Ever written code that you were so proud of… only to return a few months later wondering who let an overconfident intern ship it?
Yeah. Same.
You open an old project, thinking you crushed this. Then the comments hit you. Then the variable names. Then the weird logic paths you thought were “elegant.”
Suddenly, you realize: Past You was a chaotic neutral.
Here’s what I’ve learned (painfully) about writing code that Future Me won’t curse:
Clarity beats cleverness. That beautiful one-liner? Break it up. Explain the logic. Make it boringly obvious.
Name things like you’ll forget them tomorrow. data2 and tempFinal mean nothing to anyone. Be kind. Write filteredUsersByStatus.
Leave breadcrumbs. Comments aren’t a sign of weakness — they’re time travel notes for your future self.

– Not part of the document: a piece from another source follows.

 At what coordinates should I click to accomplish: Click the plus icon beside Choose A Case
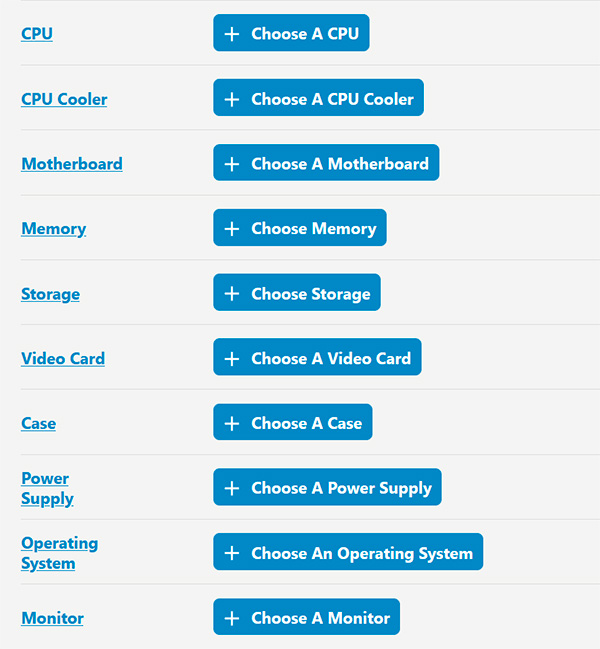[x=232, y=423]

Write for the next dev (who might be you at 2AM). Consistent structure, predictable patterns, clear intent — all better than smart hacks.

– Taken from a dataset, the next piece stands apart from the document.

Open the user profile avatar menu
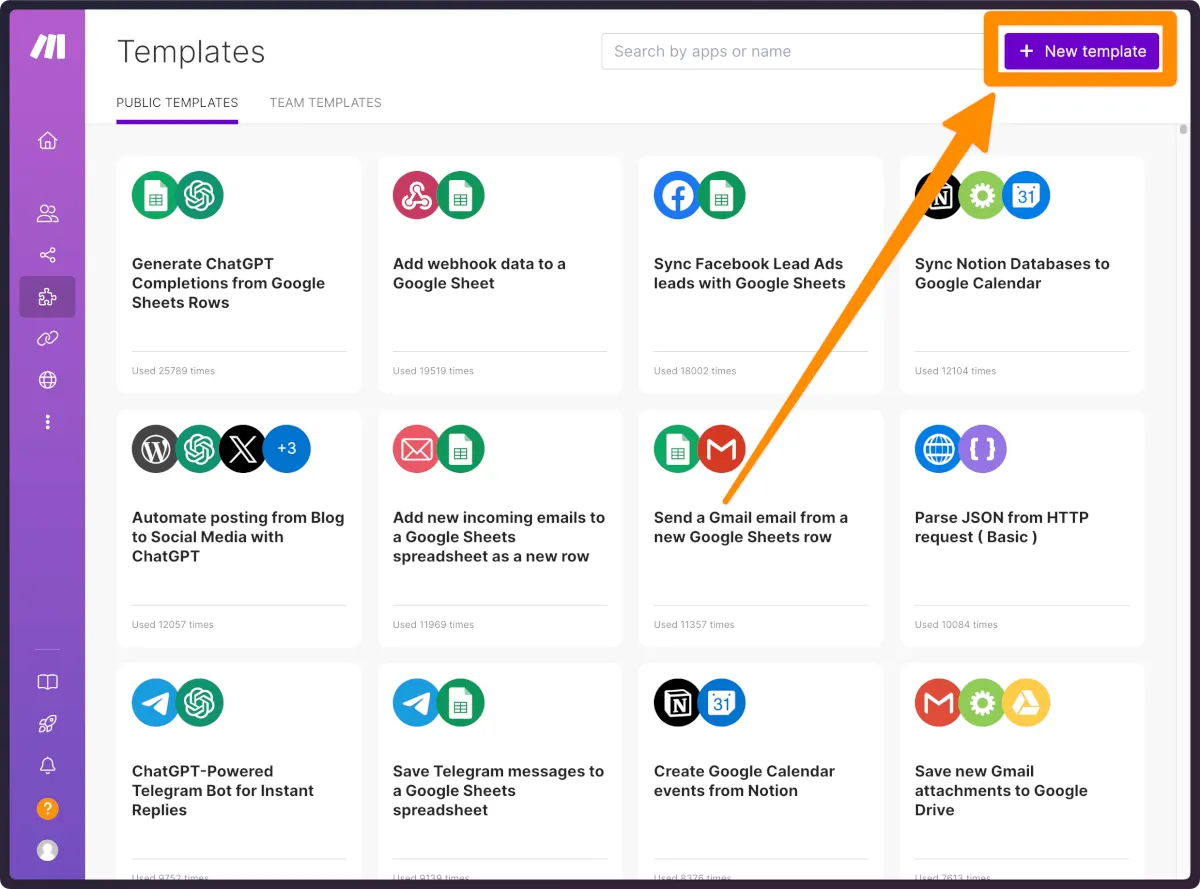Image resolution: width=1200 pixels, height=889 pixels. [x=47, y=850]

Assume nothing. Document everything. Especially environment quirks, setup steps, and "weird things that just work."
At some point, we all think our code is clean. But true clean code isn't what you understand today — it's what anyone (especially you in the future) can pick up and grasp without guessing.
So next time you finish a task, take a second and ask:
Will Future Me call me a fool… or thank me like a legend?